The operative word being “contemporary”. This isn’t a recent phenomenon by a long shot. Violent murderers and mass shooters have been blaming other entertainment mediums long before video games went mainstream.
Back in 2002, an Ohio resident Tonda Lynn Ansley was found not guilty despite shooting her landlady point blank in the head. The case went on to be known famously as the Matrix defense. It was named after the 1999 Hollywood blockbuster because Ansley’s lawyers were able to prove that their client believed she was inside the virtual reality dubbed as the Matrix (yes, the famous Keanu Reeves blockbuster) and could therefore kill without any consequences.
The jury agreed.
Violent criminals have since moved onto blaming video games. Lawmakers are less likely to give cold-blooded murderers a free pass after public outcry against patently false insanity defenses citing films as the murderous excuse.
What about the scientific studies linking violent behavior to video games?
Such studies are neither peer reviewed nor do they follow the stringent checks and balances subjected to credible scientific endeavors. These usually involve a test subjects playing video games for 15 minutes and answering vague questionnaires engineered to evoke the desired response. These researchers essentially work backwards to prove a preconceived notion. There’s barely anything “scientific” about these studies.
However, peer reviewed studies that made genuine efforts to dig deeper into actual youth crime data came to an altogether different conclusion. One such comprehensive study conducted by Dr Christopher Ferguson for the Journal of Communication employed ESRB ratings to gauge the violent content of the most popular video games for the years 1996-2011 and compared them against US federal data on youth violence rates during the same years. It was revealed that violent video game consumption in society is inversely related to societal youth violence.

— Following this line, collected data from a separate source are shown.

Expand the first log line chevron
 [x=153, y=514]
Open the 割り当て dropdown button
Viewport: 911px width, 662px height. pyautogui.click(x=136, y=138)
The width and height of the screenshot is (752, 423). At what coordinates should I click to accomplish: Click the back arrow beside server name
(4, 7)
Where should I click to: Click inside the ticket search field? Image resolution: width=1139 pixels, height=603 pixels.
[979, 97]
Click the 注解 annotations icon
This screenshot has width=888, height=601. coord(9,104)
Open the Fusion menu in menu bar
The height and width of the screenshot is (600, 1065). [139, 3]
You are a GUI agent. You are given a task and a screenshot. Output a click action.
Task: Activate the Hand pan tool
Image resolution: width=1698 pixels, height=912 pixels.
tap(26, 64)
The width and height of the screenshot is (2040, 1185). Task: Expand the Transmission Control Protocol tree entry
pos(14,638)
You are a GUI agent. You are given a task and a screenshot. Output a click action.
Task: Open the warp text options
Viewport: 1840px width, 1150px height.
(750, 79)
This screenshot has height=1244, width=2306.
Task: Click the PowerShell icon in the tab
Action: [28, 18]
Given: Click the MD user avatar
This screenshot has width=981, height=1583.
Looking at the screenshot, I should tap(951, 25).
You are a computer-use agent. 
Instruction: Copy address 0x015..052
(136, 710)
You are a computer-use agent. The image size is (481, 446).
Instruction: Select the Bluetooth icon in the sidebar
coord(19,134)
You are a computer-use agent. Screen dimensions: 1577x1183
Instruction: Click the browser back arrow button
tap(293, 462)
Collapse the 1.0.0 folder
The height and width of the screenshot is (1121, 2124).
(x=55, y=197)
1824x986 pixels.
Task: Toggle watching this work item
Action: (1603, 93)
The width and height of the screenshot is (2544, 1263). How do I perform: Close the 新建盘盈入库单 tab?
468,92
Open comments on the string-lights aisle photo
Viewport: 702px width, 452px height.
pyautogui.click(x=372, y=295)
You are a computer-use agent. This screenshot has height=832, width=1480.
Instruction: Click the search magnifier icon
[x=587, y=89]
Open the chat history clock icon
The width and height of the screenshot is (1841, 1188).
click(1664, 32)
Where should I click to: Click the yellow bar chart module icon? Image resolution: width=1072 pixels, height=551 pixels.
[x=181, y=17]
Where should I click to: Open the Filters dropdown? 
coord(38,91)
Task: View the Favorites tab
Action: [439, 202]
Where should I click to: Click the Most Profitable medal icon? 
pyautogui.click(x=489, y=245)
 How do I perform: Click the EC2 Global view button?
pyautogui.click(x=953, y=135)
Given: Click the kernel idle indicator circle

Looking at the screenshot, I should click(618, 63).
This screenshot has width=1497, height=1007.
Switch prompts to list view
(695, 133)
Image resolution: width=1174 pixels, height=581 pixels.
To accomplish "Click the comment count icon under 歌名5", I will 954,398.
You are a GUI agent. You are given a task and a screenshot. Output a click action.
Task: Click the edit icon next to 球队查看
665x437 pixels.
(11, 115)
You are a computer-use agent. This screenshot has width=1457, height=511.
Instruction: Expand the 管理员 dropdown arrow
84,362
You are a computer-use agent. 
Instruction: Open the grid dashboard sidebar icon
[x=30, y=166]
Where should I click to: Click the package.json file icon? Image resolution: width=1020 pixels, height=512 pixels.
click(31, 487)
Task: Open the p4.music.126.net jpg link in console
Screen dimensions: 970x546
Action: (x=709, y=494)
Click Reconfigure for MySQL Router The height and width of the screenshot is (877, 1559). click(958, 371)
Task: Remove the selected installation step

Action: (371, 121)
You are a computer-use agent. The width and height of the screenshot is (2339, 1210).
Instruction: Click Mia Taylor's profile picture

This is also evident in the violent crime rates recorded in the US over a period of two decades. The crime figures observed in the year 2010 were just a fraction of the same recorded in 1994. In other words, the children who were exposed to violent video games in 1994 grew up into well-adjusted adults — a fact that can be verified from the incredibly lower violent crime rates of 2010. Cold, hard empirical data proves that ever since the youth have been exposed to video games, violent criminality has significantly and consistently dwindled.
Well, that’s just one researcher’s word over another.
That’s pretty much what the US government thought as well. This prompted the US Secret Service to step in and investigate. The federal study revealed that a mere 12 percent of those convicted of school shootings played video games.
Juxtapose that with the fact that 91 percent of the US youth play video games, and it wouldn’t technically be a stretch to infer that non-gamers are more likely to become mass shooters. Furthermore, the US Secret Service also discovered that a substantial 37 percent of those criminals “exhibited an interest in violence in their own writings, such as poems”. Poetry is more dangerous by that logic.
This revelation has also been corroborated by other scientific research, including a $1.5 million study funded by the US Department of Justice on the effects of video games on teenagers. Statistically speaking, you’re more likely to kill if you don’t play video games.